Terrance Emerson the Third is Wes’s best guy friend since kindergarten and the heir to an almond empire. He’s sweet to the point of gullible, he’s stoned most of the time, and he gets into trouble constantly but never stays in trouble because of the whole heir-to-an-almond-empire thing. He’d be the easiest mark in the world, like taking candy from a very rich, very sleepy baby, but Wes loves him and he’s a good guy—fun if you guard your junk food around him.

“Terry? What’s up?”

“Nora? Oh thank God,” Terry says. “You’ve gotta come.”

“What’s wrong?”

Iris sits up at my question.

“Wes is high. He can’t go home like this.”

“What?” Now I straighten up, and Iris mouths, What’s wrong? I hold up a finger. “What did you do?”

“I didn’t dose him, if that’s what you’re implying!” Terry says, all wounded.

“Terry . . .” I grit my teeth.

“Okay, it is kind of my fault because I had a bunch of cookies in a bag and they weren’t marked.”

“He ate pot cookies? Oh, shit.” I start to button up my shirt. “How many?”

“He went through half the bag before I got back upstairs.”

“Terry!”

“I know, I know, I’m sorry, but—” Is that off-key singing in the background? Probably. Wes gets very emotional and melodic when he’s stoned.
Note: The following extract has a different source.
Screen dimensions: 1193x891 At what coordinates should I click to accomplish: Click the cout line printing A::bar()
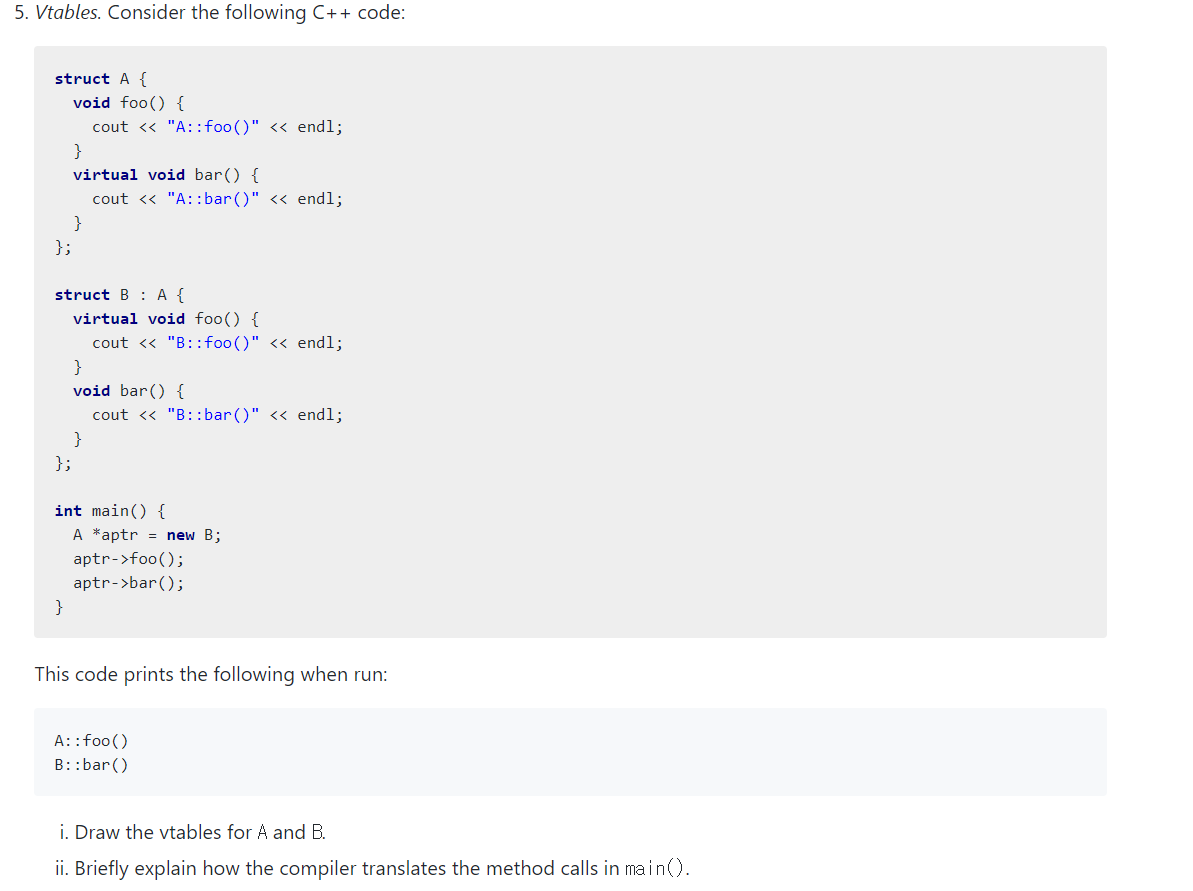point(217,198)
“You know what happened last time.” I want it to come out as an admonishment, but it’s strangled, too thick with the memory.

“That’s why I called you,” he says earnestly. “I can’t keep him here—when my parents come home and he’s like this, it’ll get back to the mayor.”
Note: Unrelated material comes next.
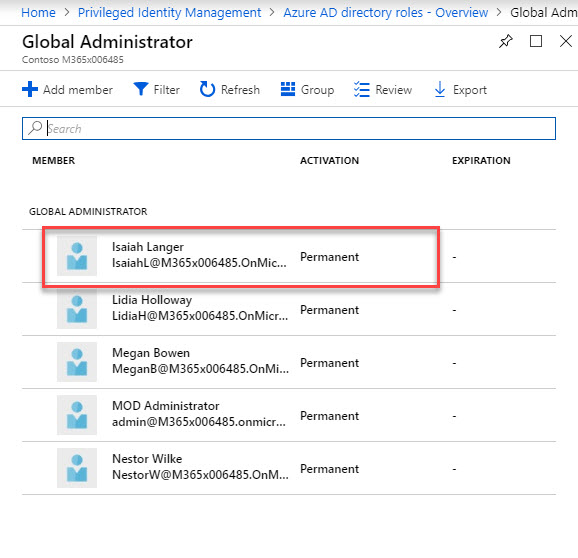Select the Group grid icon

pos(288,89)
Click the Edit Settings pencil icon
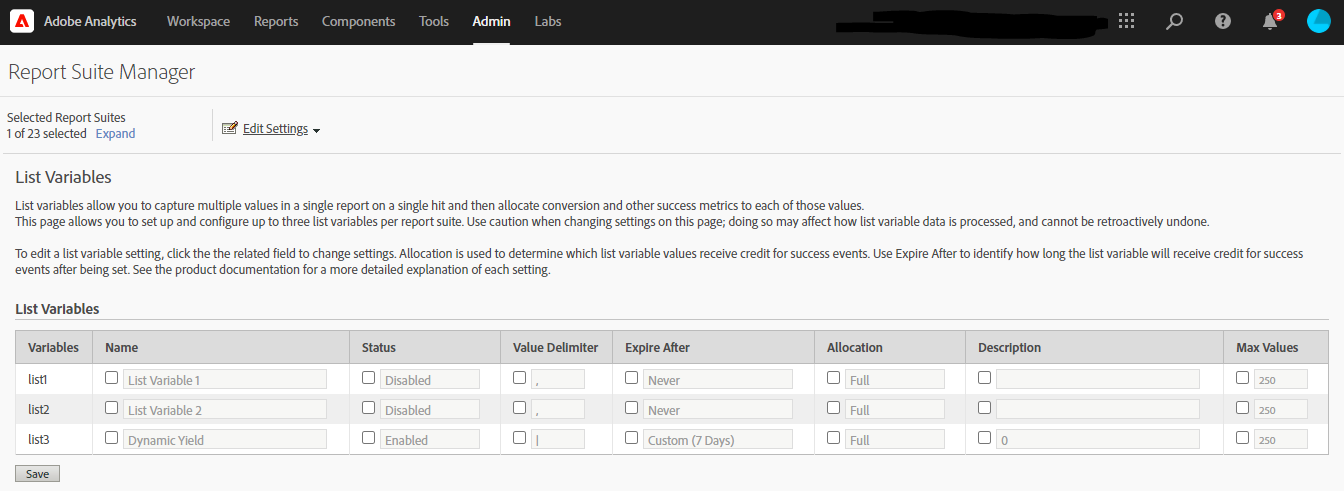The width and height of the screenshot is (1344, 491). pyautogui.click(x=230, y=129)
“Just keep him in your room until I get there.”

I hang up and Iris looks at me expectantly.

“I’m really sorry,” I say. “I have to go.”

“Is Wes okay?”

“How did you know I was talking about Wes?”
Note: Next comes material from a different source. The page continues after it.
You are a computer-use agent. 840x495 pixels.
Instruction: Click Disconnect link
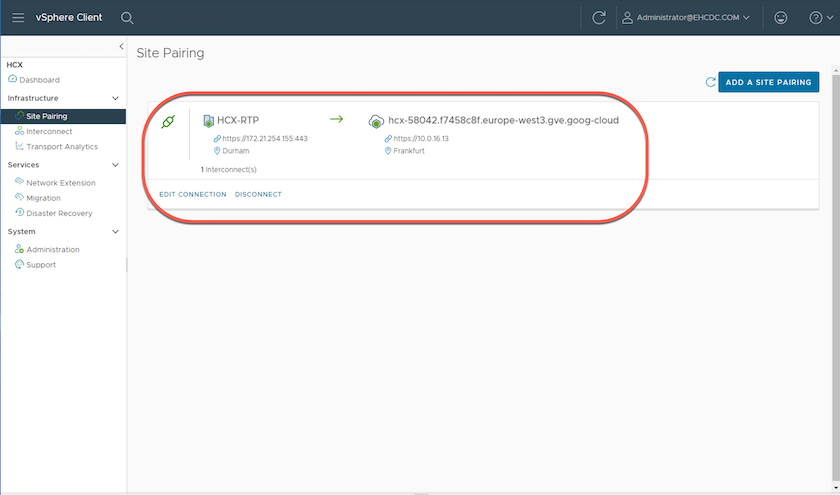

She arches an eyebrow. “I don’t mean this in a bad way, but who else would it be? You don’t really hang out with anyone else.”

“I hang out with you.”

“You know what I mean.”

“I’ve never been the kind of person to have a ton of friends,” I say, trying to make it breezy, but she stares at me in that perceptive way of hers.

“Is he okay?”

“Yeah. I just need to take him back to my house until he’s normal. I don’t want him to get in trouble.” I keep my voice level, but my heart is beating violently against my chest like I’m fifteen again, walking up those stairs and opening the door to his bathroom, knowing what I was going to find. I need to go. I need to get him.

“Can I come with you?” The way she asks is careful, and the look in her eyes is guarded, like she’s almost daring me to say no.

I’m so focused on getting out of there that I don’t think about it deeply. “Sure. I’ll drive.”

Terry answers the door with a bag of Doritos in his hands and a gazillion apologies on his lips. “I only left him alone for a few minutes,” he tells me as I march up the staircase, the sound of singing getting louder and louder. Wes has a terrible voice. He can’t carry a tune to save his life, and usually he remembers this, but when he takes a few hits, he starts acting like he’s in an opera.

“I’m sure it’ll be fine,” Iris says reassuringly to Terry, but when he just shakes his head grimly at her, she frowns a little. Terry doesn’t do grim, and it’s unsettling, but he knows what’ll happen if the mayor finds out.

Terry has Wes stashed in the entertainment room, and he lights up when he sees us. I can’t help but smile back, because it’s been a while since he’s looked this unburdened.

“You guys are here!”

“I heard you ate some cookies.”

“I thought they were normal.”

“You should know by now that food in Terry’s room is probably full of pot,” I point out.

“But they had toffee chips.” He actually pouts after saying this.

“Oh, well, then, you had to,” I say, and he nods seriously, my sarcasm totally lost on him. “Get up. You’re gonna come home with me and sleep it off.”

“Lee will probably want a cookie. But I ate them all.” He laughs a little too long, and I grab his arm and pull him up. I get him downstairs and into my car, though it takes him three tries to buckle his seat belt and his eyes start to droop on the drive home. He has such a shit tolerance for booze or weed.

I don’t think it through before opening the door to what was once the guest room but is now understood to be Wes’s room. His clothes are in the dresser and his shoes are on the floor and his laptop is on the desk, open with that screensaver of him posing with some of the shelter dogs in various costumes. He throws himself onto the bed with a sigh and pulls the rumpled blanket over himself like he’s done it a hundred times, because he has.

It only hits me when I turn and see Iris standing there in the doorway, taking it in, that she has never been in here before. That the unspoken agreement that Lee and I have in this house—that Wes is welcome anytime, day or night, for as long as he needs—wasn’t clear to Iris until now.